### Enunciado do problema
Reúna, nas entradas abaixo, todas as linhas que contêm a palavra "header".

### Informações extraídas

____________

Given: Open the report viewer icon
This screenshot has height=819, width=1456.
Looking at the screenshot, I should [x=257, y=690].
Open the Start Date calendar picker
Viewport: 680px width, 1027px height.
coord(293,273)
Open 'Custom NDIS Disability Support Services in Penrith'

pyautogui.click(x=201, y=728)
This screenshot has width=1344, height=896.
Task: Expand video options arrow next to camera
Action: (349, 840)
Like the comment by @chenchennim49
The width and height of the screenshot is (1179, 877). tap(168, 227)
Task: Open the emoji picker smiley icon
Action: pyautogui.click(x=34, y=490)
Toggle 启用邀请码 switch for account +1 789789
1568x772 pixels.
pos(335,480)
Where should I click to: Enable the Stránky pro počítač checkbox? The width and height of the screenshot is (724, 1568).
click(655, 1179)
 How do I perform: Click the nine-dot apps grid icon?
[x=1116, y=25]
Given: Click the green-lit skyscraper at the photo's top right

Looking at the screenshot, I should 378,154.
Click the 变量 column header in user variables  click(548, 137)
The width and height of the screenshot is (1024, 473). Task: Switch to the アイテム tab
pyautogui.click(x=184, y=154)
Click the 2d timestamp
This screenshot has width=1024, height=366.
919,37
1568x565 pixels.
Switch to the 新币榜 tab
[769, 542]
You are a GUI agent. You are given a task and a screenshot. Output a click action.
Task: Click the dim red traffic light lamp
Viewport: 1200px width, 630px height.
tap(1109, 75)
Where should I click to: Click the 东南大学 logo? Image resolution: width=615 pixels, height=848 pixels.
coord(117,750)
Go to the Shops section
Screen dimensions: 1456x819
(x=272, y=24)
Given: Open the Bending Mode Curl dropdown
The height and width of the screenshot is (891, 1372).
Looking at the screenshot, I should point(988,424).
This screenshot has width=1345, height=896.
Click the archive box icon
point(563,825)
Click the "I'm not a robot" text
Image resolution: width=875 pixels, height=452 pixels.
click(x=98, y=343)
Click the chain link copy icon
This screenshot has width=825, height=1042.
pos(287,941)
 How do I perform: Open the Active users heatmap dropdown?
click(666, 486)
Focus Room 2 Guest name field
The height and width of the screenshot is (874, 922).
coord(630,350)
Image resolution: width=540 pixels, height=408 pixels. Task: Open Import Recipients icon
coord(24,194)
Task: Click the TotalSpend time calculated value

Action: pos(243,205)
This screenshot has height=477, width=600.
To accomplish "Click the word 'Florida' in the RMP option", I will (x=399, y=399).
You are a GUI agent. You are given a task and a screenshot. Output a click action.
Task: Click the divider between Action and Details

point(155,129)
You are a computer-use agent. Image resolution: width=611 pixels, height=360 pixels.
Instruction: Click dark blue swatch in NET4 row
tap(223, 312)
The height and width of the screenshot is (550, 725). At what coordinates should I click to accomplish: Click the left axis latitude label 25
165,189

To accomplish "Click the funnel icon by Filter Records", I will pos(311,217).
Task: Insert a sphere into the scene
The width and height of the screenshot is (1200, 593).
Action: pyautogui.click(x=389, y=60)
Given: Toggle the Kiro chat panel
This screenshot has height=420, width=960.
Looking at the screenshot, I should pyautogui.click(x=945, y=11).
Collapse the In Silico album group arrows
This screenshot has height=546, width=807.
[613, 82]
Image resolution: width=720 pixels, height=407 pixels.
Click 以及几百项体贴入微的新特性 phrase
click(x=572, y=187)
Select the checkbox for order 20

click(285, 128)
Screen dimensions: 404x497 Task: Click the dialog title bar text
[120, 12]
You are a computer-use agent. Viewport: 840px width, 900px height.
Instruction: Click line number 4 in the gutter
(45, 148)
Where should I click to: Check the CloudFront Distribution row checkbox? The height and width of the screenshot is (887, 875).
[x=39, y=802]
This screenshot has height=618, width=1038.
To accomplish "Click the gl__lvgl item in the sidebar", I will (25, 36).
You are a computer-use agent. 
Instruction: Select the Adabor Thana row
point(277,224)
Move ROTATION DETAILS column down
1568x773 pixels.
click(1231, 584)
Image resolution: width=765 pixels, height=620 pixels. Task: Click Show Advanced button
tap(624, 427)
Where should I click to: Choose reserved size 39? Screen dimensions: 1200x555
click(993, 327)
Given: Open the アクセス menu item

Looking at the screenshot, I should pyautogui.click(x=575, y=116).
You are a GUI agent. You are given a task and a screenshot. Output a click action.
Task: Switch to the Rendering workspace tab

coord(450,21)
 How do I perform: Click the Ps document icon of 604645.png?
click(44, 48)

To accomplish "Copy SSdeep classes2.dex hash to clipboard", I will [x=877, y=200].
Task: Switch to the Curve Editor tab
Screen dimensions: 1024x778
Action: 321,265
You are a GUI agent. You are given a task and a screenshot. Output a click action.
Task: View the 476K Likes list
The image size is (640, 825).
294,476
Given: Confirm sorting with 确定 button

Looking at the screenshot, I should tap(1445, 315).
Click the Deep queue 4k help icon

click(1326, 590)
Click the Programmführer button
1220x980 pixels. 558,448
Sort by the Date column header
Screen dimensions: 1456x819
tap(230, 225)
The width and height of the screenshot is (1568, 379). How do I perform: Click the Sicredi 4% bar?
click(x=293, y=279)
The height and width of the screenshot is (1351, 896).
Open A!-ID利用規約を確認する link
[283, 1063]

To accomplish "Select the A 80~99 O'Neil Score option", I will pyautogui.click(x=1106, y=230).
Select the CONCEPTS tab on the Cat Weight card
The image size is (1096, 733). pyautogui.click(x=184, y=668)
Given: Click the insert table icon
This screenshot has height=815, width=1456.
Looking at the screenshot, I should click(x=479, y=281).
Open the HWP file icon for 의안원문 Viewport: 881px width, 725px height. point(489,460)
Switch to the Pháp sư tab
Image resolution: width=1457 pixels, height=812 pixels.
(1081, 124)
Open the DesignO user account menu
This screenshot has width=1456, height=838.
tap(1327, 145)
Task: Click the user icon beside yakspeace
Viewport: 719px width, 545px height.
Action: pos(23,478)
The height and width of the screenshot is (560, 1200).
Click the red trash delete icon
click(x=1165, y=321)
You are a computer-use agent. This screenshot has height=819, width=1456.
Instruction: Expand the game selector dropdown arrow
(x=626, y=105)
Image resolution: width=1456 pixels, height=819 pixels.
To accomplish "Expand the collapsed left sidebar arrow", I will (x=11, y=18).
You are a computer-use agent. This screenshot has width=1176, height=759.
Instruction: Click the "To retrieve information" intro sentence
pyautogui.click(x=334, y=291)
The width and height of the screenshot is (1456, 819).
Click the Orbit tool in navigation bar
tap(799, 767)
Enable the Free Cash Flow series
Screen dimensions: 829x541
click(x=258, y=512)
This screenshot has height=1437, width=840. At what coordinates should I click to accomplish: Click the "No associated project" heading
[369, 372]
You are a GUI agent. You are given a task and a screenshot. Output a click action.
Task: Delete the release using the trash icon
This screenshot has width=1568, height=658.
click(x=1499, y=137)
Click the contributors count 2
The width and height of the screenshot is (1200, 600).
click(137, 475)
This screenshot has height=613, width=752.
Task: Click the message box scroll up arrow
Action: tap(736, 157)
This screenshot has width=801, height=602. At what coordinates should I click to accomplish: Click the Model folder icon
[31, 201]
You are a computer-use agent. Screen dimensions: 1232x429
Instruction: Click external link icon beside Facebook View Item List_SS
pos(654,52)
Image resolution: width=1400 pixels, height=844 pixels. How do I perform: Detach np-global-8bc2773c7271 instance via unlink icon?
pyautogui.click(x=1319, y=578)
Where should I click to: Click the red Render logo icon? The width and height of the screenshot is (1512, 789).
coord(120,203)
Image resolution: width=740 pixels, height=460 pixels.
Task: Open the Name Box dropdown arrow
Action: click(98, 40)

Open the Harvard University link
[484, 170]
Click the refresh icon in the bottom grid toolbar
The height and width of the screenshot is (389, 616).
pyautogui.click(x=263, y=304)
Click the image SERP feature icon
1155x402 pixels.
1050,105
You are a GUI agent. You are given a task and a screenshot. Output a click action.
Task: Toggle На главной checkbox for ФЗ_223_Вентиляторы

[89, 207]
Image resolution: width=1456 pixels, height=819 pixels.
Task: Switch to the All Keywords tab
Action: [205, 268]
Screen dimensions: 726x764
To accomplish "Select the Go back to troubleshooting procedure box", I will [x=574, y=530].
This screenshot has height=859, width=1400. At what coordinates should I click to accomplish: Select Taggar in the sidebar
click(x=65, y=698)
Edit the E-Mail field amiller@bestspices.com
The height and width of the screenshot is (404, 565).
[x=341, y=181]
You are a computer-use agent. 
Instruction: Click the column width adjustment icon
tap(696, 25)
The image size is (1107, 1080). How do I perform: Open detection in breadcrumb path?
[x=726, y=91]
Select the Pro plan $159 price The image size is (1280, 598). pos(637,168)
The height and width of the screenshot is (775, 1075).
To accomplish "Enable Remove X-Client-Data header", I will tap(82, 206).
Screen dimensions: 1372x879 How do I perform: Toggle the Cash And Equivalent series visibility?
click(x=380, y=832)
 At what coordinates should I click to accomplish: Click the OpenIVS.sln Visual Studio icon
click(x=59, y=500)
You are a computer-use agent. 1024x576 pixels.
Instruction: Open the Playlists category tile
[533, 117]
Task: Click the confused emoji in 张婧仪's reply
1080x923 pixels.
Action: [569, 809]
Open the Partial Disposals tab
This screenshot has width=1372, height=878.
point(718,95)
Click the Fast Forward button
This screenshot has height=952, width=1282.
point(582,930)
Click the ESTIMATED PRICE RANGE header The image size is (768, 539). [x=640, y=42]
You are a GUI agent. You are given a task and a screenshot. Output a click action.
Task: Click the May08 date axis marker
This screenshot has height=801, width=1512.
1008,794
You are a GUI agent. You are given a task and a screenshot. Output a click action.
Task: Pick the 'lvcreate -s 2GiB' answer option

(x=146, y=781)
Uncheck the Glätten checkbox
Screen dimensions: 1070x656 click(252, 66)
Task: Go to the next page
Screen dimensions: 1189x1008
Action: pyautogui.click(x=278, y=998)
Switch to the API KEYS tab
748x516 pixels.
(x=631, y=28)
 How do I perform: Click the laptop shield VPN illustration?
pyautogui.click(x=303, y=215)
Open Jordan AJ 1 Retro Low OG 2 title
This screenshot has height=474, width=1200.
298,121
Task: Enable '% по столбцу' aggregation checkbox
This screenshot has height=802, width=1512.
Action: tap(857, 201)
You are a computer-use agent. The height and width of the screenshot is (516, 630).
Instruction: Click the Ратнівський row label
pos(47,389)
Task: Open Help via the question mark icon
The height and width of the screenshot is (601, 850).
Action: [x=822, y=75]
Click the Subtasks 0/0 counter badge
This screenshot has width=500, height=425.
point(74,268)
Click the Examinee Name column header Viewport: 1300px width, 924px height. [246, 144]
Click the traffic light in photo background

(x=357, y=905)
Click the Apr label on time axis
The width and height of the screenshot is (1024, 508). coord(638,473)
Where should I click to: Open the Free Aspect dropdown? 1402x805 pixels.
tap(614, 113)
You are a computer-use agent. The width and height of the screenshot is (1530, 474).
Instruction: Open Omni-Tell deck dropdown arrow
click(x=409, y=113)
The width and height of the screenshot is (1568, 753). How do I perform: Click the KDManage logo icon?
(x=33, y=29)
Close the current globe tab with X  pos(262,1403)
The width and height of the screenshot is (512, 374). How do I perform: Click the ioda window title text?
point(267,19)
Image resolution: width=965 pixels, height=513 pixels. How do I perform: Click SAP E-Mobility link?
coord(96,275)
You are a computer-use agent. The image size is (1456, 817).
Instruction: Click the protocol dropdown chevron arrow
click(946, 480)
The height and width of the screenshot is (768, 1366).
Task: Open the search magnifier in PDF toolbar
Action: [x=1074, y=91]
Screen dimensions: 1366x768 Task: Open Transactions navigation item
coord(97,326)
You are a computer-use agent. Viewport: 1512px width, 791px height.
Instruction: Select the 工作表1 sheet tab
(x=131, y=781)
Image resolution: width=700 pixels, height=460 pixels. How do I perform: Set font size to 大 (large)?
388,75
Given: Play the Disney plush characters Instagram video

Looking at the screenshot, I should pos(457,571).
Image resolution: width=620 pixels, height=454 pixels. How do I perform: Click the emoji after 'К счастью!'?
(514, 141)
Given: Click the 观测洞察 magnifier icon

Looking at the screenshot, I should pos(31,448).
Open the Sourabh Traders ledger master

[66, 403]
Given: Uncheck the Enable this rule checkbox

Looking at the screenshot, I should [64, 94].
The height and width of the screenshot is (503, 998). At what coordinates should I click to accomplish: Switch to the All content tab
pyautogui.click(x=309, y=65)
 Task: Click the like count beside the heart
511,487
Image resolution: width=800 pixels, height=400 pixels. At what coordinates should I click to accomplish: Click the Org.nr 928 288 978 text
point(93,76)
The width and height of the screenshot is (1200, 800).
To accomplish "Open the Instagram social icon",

____________

### Resposta do exercício
Click the 变量 column header in user variables  click(548, 137)
Sort by the Date column header
To accomplish "Enable Remove X-Client-Data header", I will tap(82, 206).
Click the ESTIMATED PRICE RANGE header The image size is (768, 539). [x=640, y=42]
Click the Examinee Name column header Viewport: 1300px width, 924px height. [246, 144]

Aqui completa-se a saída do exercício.